What exactly is a modular building?
Modular construction is a process in which buildings are built off-site and controlled under factory conditions, using the same materials and designed to the same specifications and standards as traditional building facilities, but in half the time. Modular construction is also a bit like a generic term, and it includes several different types of buildings.
Volumetric modular buildings, whole or part of a room — including walls, floors, and ceilings — are built in a factory environment and then transported to the final site for assembly. This type of building is suitable for both permanent and movable modular projects, including non-movable buildings and movable buildings; such as hotels and temporary classrooms.
Panel building refers to the process of constructing interior/exterior wall panels in a factory environment, then transporting them to the construction site and arranging them on the construction site. The rest of the building was built on site.
What are the advantages of modular construction compared to traditional construction methods? Can it really save costs?
Modular construction certainly saves costs, but that’s not its main benefit. The main benefits of modular construction are time savings and a faster return on investment. Since modular buildings allow the industrial assembly to occur at the same time as site preparation, the total time of the building structure can be greatly shortened. Usually, when the site is ready (foundation leveling, pipe laying, concrete pouring, etc.), the modules built in the factory can be placed. For example, a modular hotel can open 30%-50% earlier than a conventionally built hotel and start generating revenue.
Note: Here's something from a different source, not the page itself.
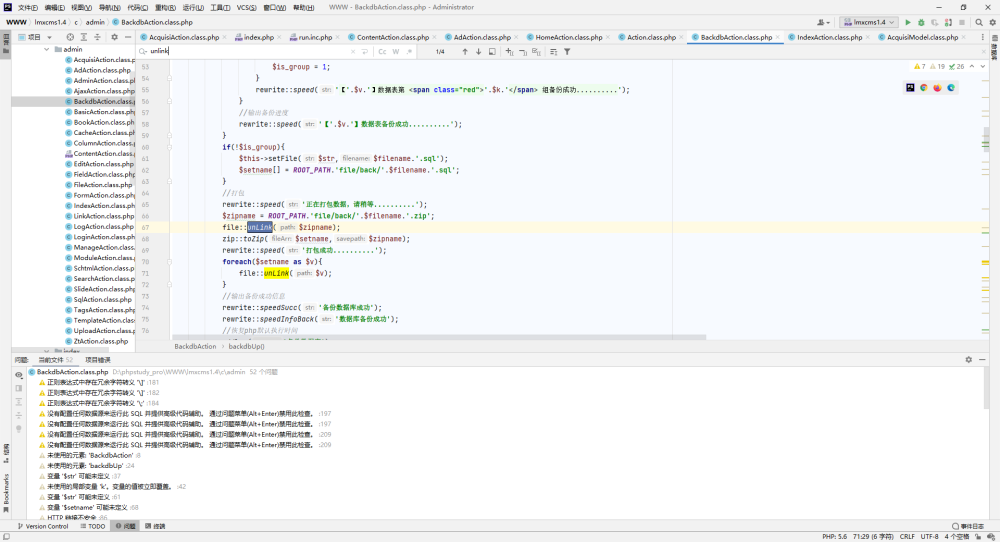Toggle whole words W option in search
Viewport: 1000px width, 542px height.
(x=395, y=52)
Other benefits include improved worker safety (workers all work in a safe, controlled environment rather than at unstable altitudes or less controlled environments), increased productivity, and increased certainty of progress (with modular construction, the chances of delayed changes and weather delays are greatly reduced), and increased cost predictability.
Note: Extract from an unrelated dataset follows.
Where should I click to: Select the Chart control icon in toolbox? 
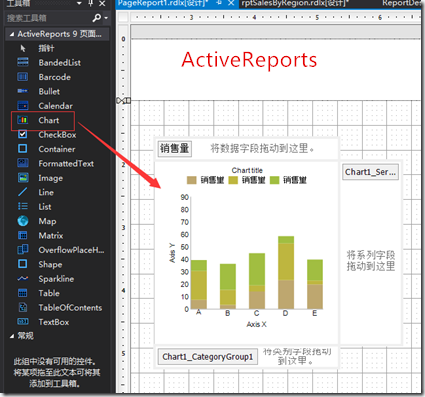click(23, 120)
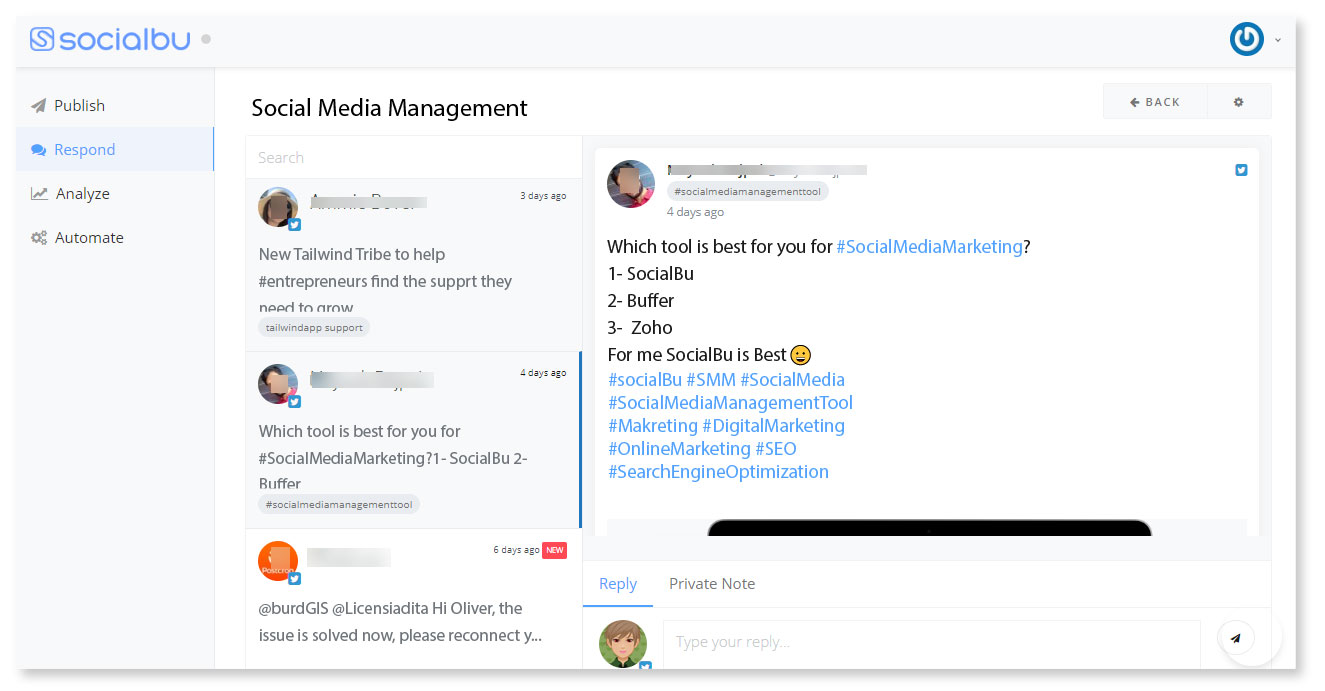Click the BACK button
The height and width of the screenshot is (691, 1325).
[x=1155, y=101]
Modular construction is considered a more sustainable option than traditional construction methods for the following reasons:
More flexibility and reusability. Modular buildings can be dismantled, and modules can be relocated or renovated for new uses, reducing the need for raw materials and minimizing energy consumption to meet new needs.
Less material waste. Eliminate waste by recycling materials, controlling inventories, and protecting building materials when constructing factories.
Improves air quality. Since the modular structure is basically done in a factory-controlled environment using dry materials, the possibility of large amounts of moisture in the new structure is eliminated.
Can it be used for any type of construction? In what cases is it more convenient to choose a modular structure over a traditional approach?
Any type of building can be built modular. But for this to happen, the building must be conceived and designed this way. When time is of the essence or space is precious, modular structures are usually chosen.
In Europe, for example, urban areas are often restricted by roads and other buildings, so traditional construction (bringing materials and workers to the site for a long time) can be discouraging. With a modular structure, you need a crane and fewer people to build the building in less time. Also, in narrow urban areas, reducing noise pollution is an added benefit.
What are the specific technical requirements for adopting it? Are there safety requirements or design restrictions?
Traditional construction can be a smoother process, in which design changes are introduced even after construction begins (which often leads to delays), while modular buildings require design professionals to collaborate and get their work done ahead of time. It is in this process that modular buildings — especially permanent ones — often rely on advanced BIM to assess energy performance and determine the most cost-effective efficiency measures. The design is then handed over to the manufacturer for industrial prefabrication and construction.
In terms of design limitations, modular buildings are built according to the same building codes and specifications as traditional buildings and are almost indistinguishable from “stick” buildings. The modular structure can be used anywhere, from single-family homes to multi-story office buildings.
Throughout the prefabricated building industry, prefabricated construction results in shorter construction times, better quality, less reliance on subcontractors, and less trucking, thus reducing pressure on local infrastructure, reducing waste, reducing cost overruns and stronger schedule control.
Like toy structures made of LEGO bricks, modular buildings can be configured in almost any way; like the latter, the parts that make up the structure are prefabricated on the factory assembly line.